American Film Market Tightens Security at Loews Hotel (EXCLUSIVE)

Organizers of the American Film Market are limiting access at the headquarters Loews Hotel to the official AFM participants, Variety has leaned.

When the 39th AFM starts on Oct. 31, admittance to the Loews will be strictly limited to those with credentials. In the past, attendees coming into the hotel lobby in Santa Monica, Calif., have been forced to deal with a wide variety of unsolicited pitches from unofficial sources.

In earlier years of the film market, sales agents and producers having business meetings in the lobby bar were infamously beseiged by uncredentialed wannabes flogging scripts or seeking acting roles.

Jonathan Wolf, who is starting his third decade as AFM managing director, told Variety that the move is in response to attendees’ concerns. “The lobby of the Loews should be the epicenter of the AFM but nobody wanted to be in the lobby,” he added.

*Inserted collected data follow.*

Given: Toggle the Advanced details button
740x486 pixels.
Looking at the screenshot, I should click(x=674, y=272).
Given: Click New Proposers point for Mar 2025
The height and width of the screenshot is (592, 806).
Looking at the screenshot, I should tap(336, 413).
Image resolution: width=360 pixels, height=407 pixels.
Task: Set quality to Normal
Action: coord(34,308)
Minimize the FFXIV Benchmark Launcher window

As a result, the AFM will beef up security at the entrance to the Loews. In past years, security has been focused on the access to hotel rooms-turned offices on upper floors and to meeting areas. Wolf said that the change should make it easier for attendees to get around the eight-floor facility to the array of meetings that buyers and sellers schedule — often dozens in a single day.

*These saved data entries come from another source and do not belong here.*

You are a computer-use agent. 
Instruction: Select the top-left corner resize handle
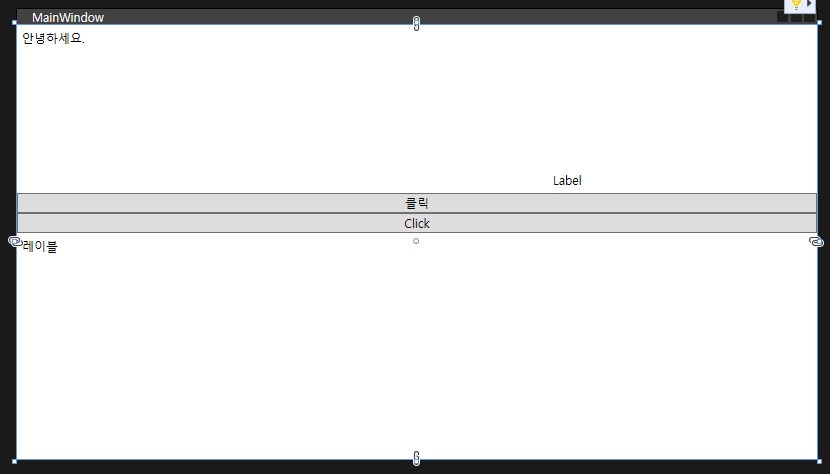(x=15, y=23)
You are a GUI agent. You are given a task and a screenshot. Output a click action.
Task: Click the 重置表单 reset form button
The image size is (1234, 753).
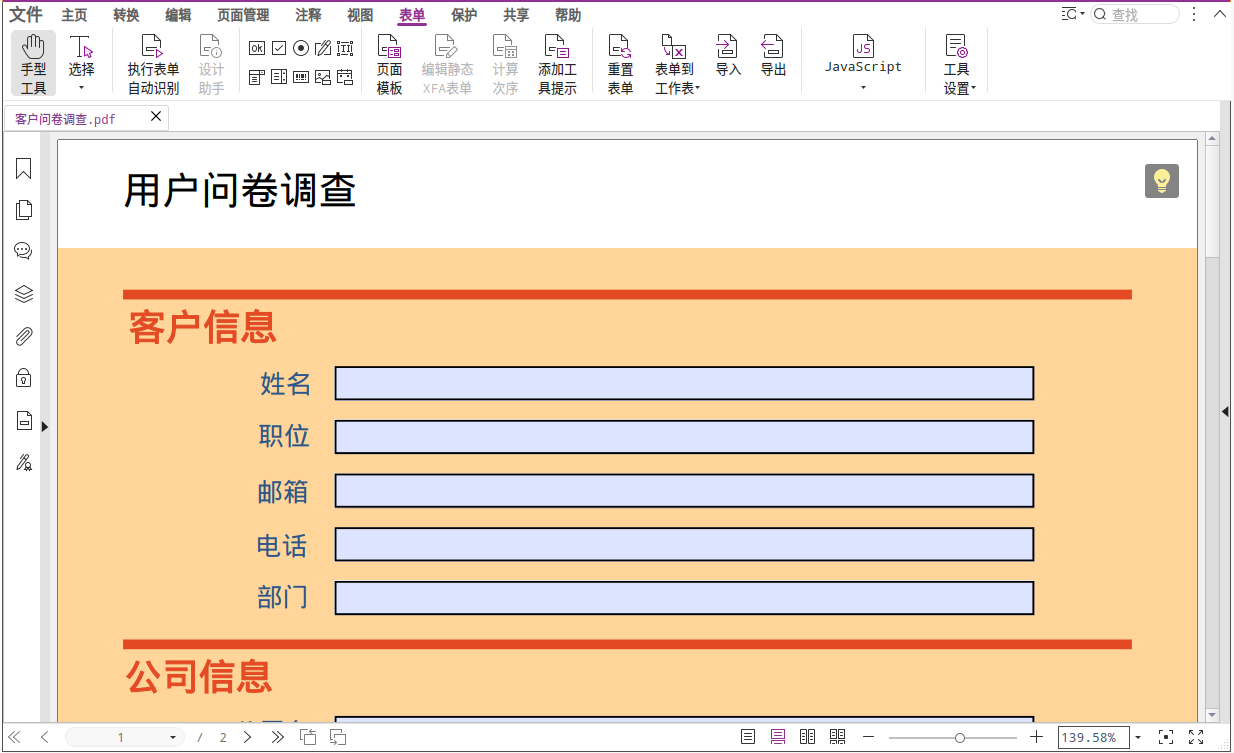click(620, 61)
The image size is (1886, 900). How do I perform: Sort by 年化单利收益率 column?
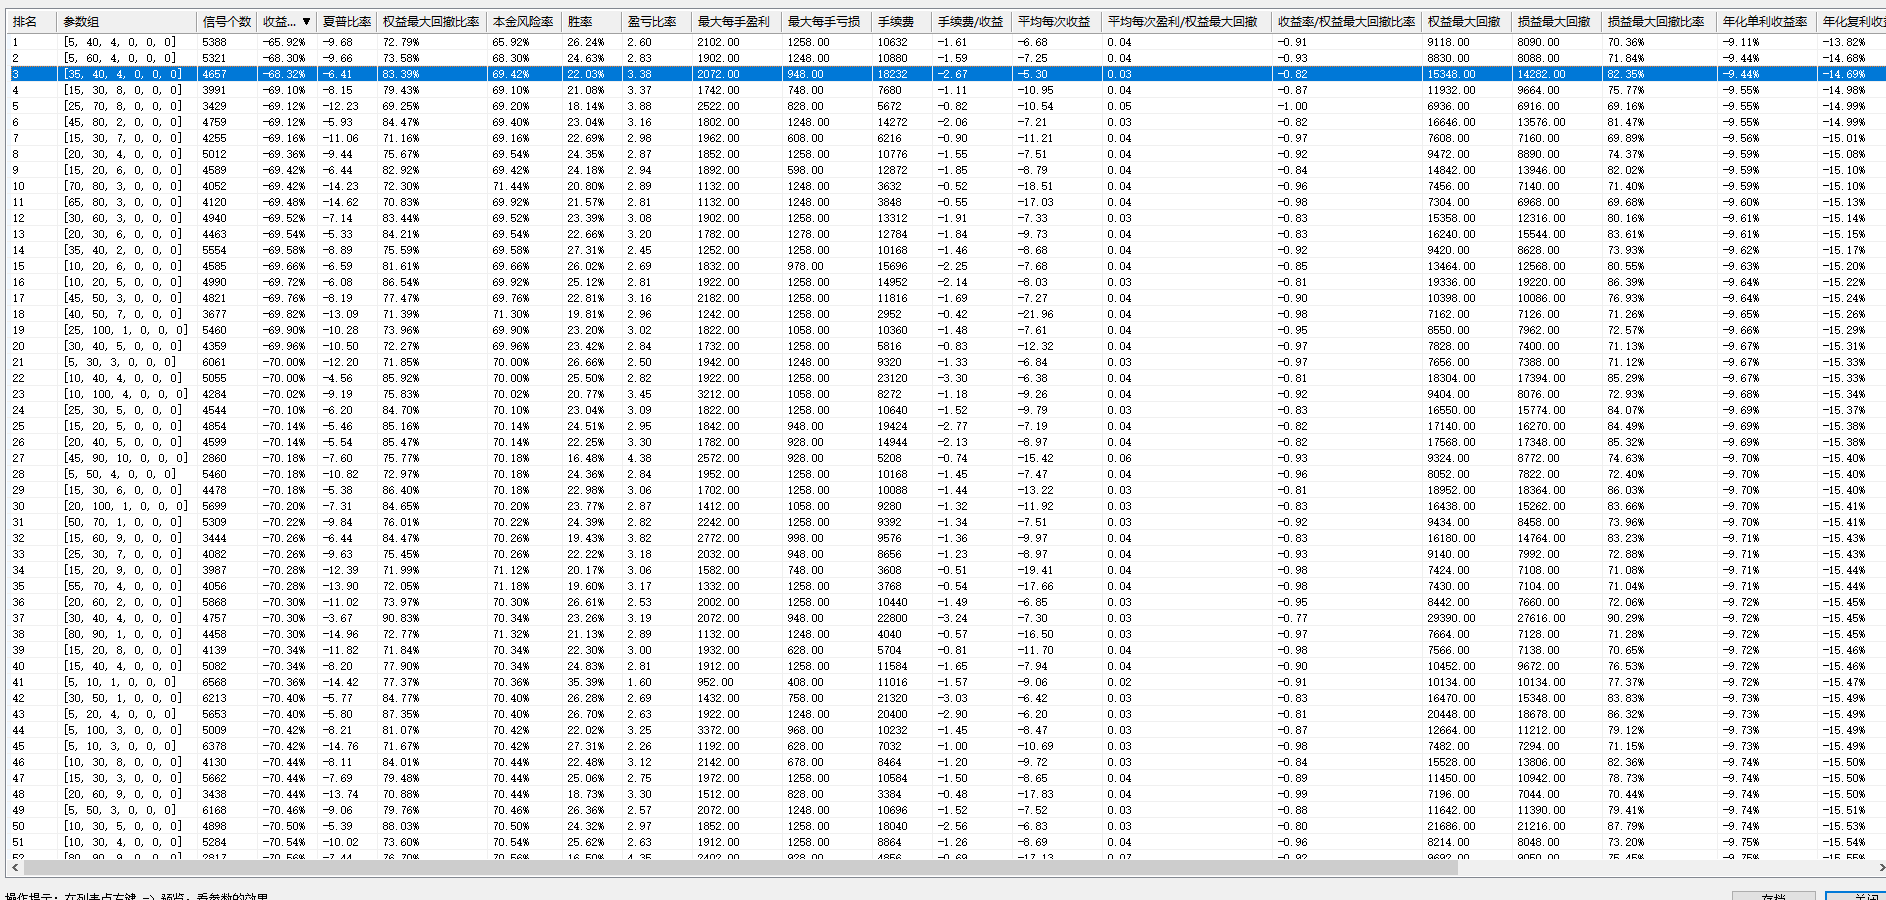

He also explained that the change in access procedures first started to roll out in 2015, when the hotel began limiting access to the swimming pool area to AFM attendees in order to discourage unofficial approaches.

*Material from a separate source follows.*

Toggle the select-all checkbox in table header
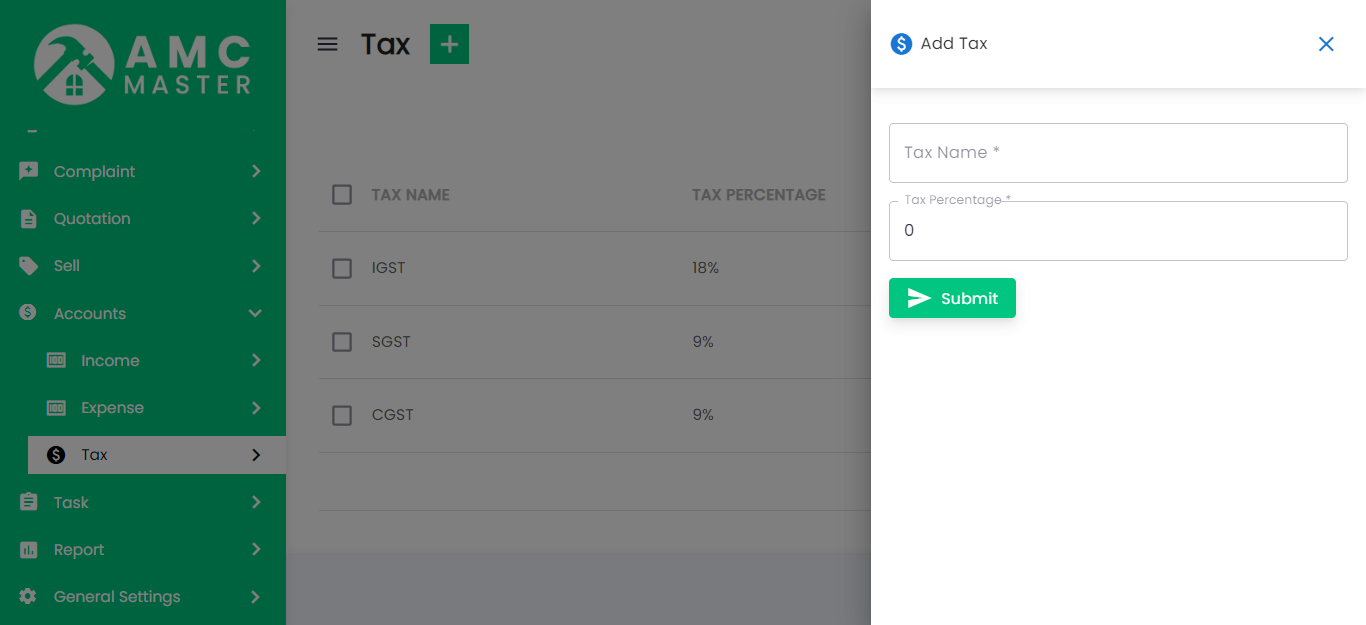 pyautogui.click(x=341, y=194)
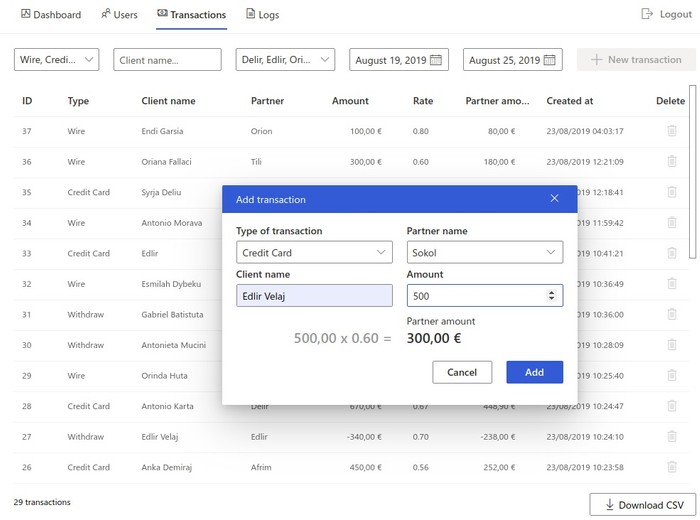Open calendar picker for August 25 date
Viewport: 700px width, 520px height.
pos(549,60)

“We took a half-step when we began the new policy at the pool and it got an unbelievably positive response,” Wolf said.

Wolf, whose contract was renewed in June by the Independent Film & Television Alliance, said that the policy change is similar to what’s in effect at other major film markets, which have continued to tighten access in recent years. “If you want to get into the Palais during the Cannes market, you need a credential,” he said.

AFM is expecting more than 7,000 attendees from more than 80 countries during the eight days of the market, which will include 64 world premieres and more than 300 films shown at the AMC, Broadway, Laemmle, and Arclight commercial theaters. Base price for a credential is $395.

The world premieres include “Killers Anonymous,” starring Gary Oldman and Jessica Alba; “Running With the Devil,” starring Nicolas Cage and Laurence Fishburne; “Stano,” starring Joe Manganiello and Sofia Vergara; “Killerman,” starring Liam Hemsworth; “Beautiful Darkness,” starring Matthew Broderick and Chloe Sevigny; “Mrs. Lowry and Son,” starring Timothy Spall and Vanessa Redgrave; and Cuba Gooding Jr.’s directorial debut “Bayou Caviar,” starring Famke Janssen.

The conference program will begin on Nov. 3 with 150 speakers lined up including Alison Thompson of Cornerstone Films, “Mudbound” producer Cassian Elwes, Participant Media’s Krista Wegener and Ryan Turek of Blumhouse Productions.